Innovative Analytic Strategies for Navigating Nonprobability Samples

Chao Xu Chair
University of Oklahoma Health Sciences Center
 
Brady West Discussant
Institute for Social Research
 
Sixia Chen Organizer
 
Sunday, Aug 3: 4:00 PM - 5:50 PM
0564 
Topic-Contributed Paper Session 
Music City Center 
Room: CC-104E 

Applied

Yes

Main Sponsor

Survey Research Methods Section

Co Sponsors

Government Statistics Section
Social Statistics Section

Presentations

Data Integration With Biased Summary Data via Generalized Entropy Balancing

Statistical methods for integrating individual-level data with external summary data have attracted attention due to their potential to significantly reduce data collection costs. Effective utilization of summary data can enhance estimation precision, thereby saving both time and resources. However, incorporating external data introduces the risk of bias, primarily due to potential differences in background distributions between the current study and the external source.
Model-based approaches, such as mass imputation and propensity score balancing, have been developed to integrate external summary data with internal individual-level data while mitigating these biases. Nonetheless, these methods remain vulnerable to bias from model misspecification.
In this paper, we propose a methodology utilizing generalized entropy balancing, designed to integrate external summary data even when derived from biased samples. Our method exhibits double robustness, offering enhanced protection against specific types of model misspecification.
We illustrate the versatility and effectiveness of our proposed estimator through an application to the analysis of Nationwide Public-Access Defibrillation data in Japan. 

Speaker

Kosuke Morikawa

Sensitivity Analyses for Nonignorable Selection Bias When Estimating Subgroup Parameters in Nonprobability Samples

Selection bias in survey estimates is a major concern, for both non-probability samples and probability samples with low response rates. The proxy-pattern mixture model (PPMM) has been proposed as a method for conducting a sensitivity analysis that allows selection to depend on survey outcomes of interest, i.e., assuming a nonignorable selection mechanism. Indices based on the PPMM have been proposed and used to quantify the potential for non-ignorable nonresponse or selection bias, including the SMUB for means and the MUBP for proportions. These methods require information from a reference data source, such as a large probability-based survey, with summary-level auxiliary information for the target population of interest (means, variances, and covariances of the auxiliary variables). To this point, the SMUB/MUBP measures have exclusively been used to estimate bias in overall population-level estimates. Extension to domain-level estimates is straightforward if the reference data source contains the domain indicator so that population-level margins within the domain of interest can be calculated.

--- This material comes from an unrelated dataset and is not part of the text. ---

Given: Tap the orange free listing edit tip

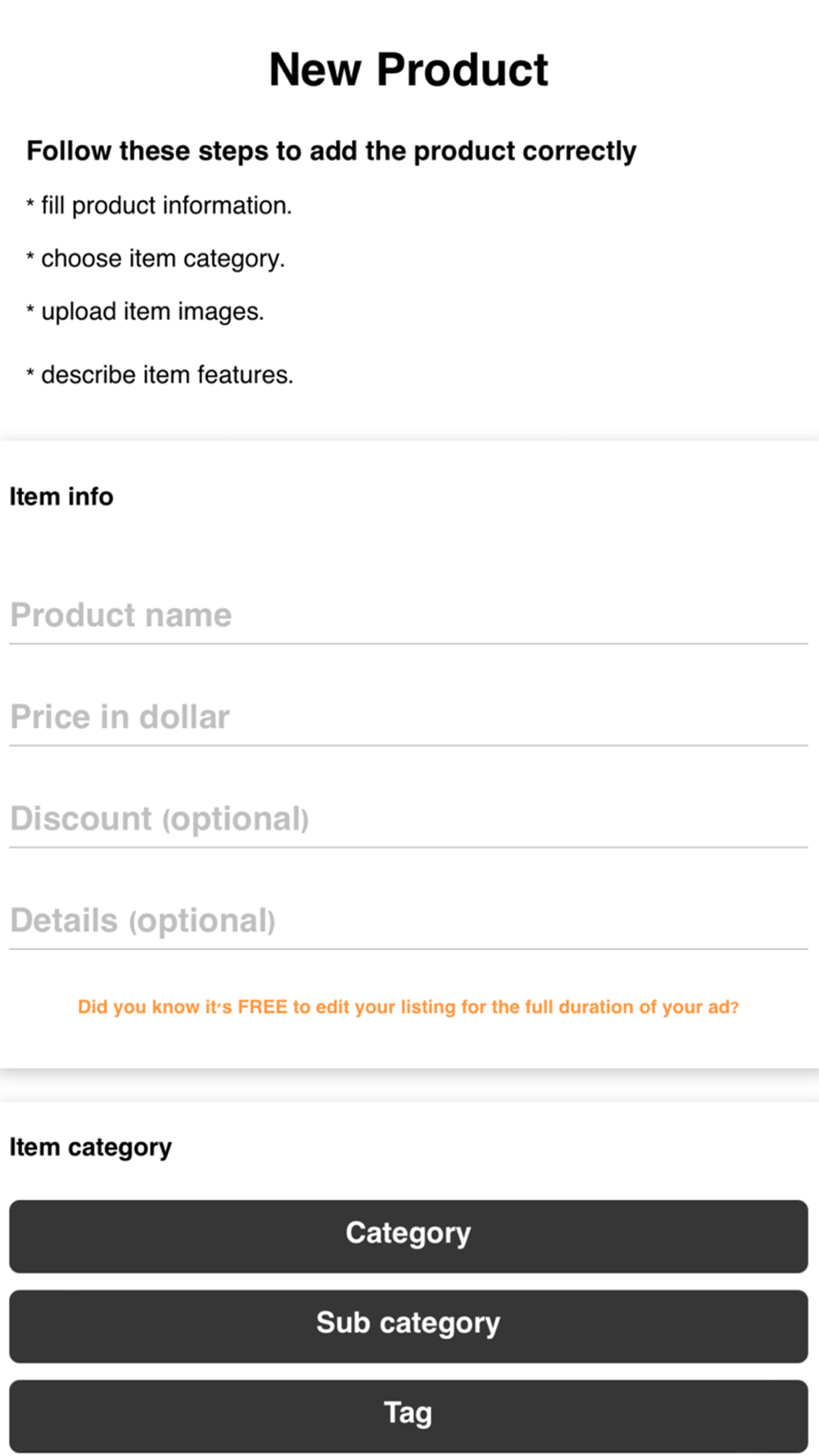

However, interest may often lie in subgroups for which population-level summaries are not available. This will happen in cases where the domain indicator is observed on the survey only (not in the reference data source) and can also happen when the goal is estimation within intersectional subgroups for which stable/reliable population-level estimates of auxiliary variables may not be available. To combat this issue, we propose creating nonignorable selection weights based on the PPMM and using these weights for domain estimation and subsequent calculation of the SMUB/MUBP within subgroups.

These PPMM selection weights rely on a single sensitivity parameter that ranges from 0 to 1 and captures a range of selection mechanisms, from ignorable to an "extreme" non-ignorable mechanism where selection depends only on the outcome of interest. The PPMM selection weights are based on the re-expression of the PPMM as a selection model, using the known equivalence between pattern-mixture models and selection models. In this talk, we briefly describe the re-expression of the PPMM as a selection model and illustrate the use of the novel non-ignorable selection weights to estimate various subgroup quantities using the Census Household Pulse Survey under a range of assumptions on the selection mechanism. 

Keywords

proxy pattern-mixture model

domain estimation 

Co-Author

Seth Adarkwah Yiadom, The Ohio State University

Speaker

Rebecca Andridge, The Ohio State University

Analysis of Non-probability samples using generalized entropy calibration

Statistical analysis of non-probability sample (NPS) survey data is an important area of research in survey sampling. We consider a unified approach to voluntary survey data analysis under the assumption that the sampling mechanism is ignorable. Generalized entropy calibration is introduced as a unified tool for calibration weighting to control the selection bias. We first establish the relationship between the generalized calibration weighting and its dual expression for regression estimation. The dual relationship is critical in identifying the implied regression model and developing model selection for calibration weighting. Also, if a linear regression model for an important study variable is available, then two-step calibration method can be used to smooth the final weights and achieve the statistical efficiency. 

Speaker

Jae-Kwang Kim, Iowa State University

Boosted Pseudo-Weighting for Nonprobability Samples to Improve Population Inference

Nonprobability samples have rapidly emerged to address time-sensitive priority topics in various fields. While these data are timely, they are prone to selection bias. To mitigate selection bias, a wide body of literature in survey research has explored the use of propensity-score (PS) adjustment methods to enhance the population representativeness of nonprobability samples, using probability-based survey samples as external references. A recent advancement, the 2-step PS-based pseudo-weighting adjustment method (2PS by Li 2024), has been shown to improve upon recent developments with respect to mean squared error. However, the effectiveness of these methods in reducing bias critically depends on the ability of the underlying
propensity model to accurately reflect the true (self-)selection process, which is challenging with
parametric regression. In this study, we propose a set of pseudo-weight construction methods, 2PS-ML, which utilize both machine learning (ML) methods (to estimate PSs) and 2PS (to construct pseudo-weights based on the ML-estimated PSs), offering greater flexibility compared to logistic regression-based methods. We compare the proposed 2PS-ML pseudoweights, based on gradient boosting, with existing methods including 2PS. The proposed methods are evaluated numerically via simulation studies and empirically using the naïve unweighted National Health and Nutrition Examination Survey III sample, while taking the 1997 National Health Interview Survey as the reference, to estimate various health outcomes. 

Speaker

Yan Li, University of Maryland, College Park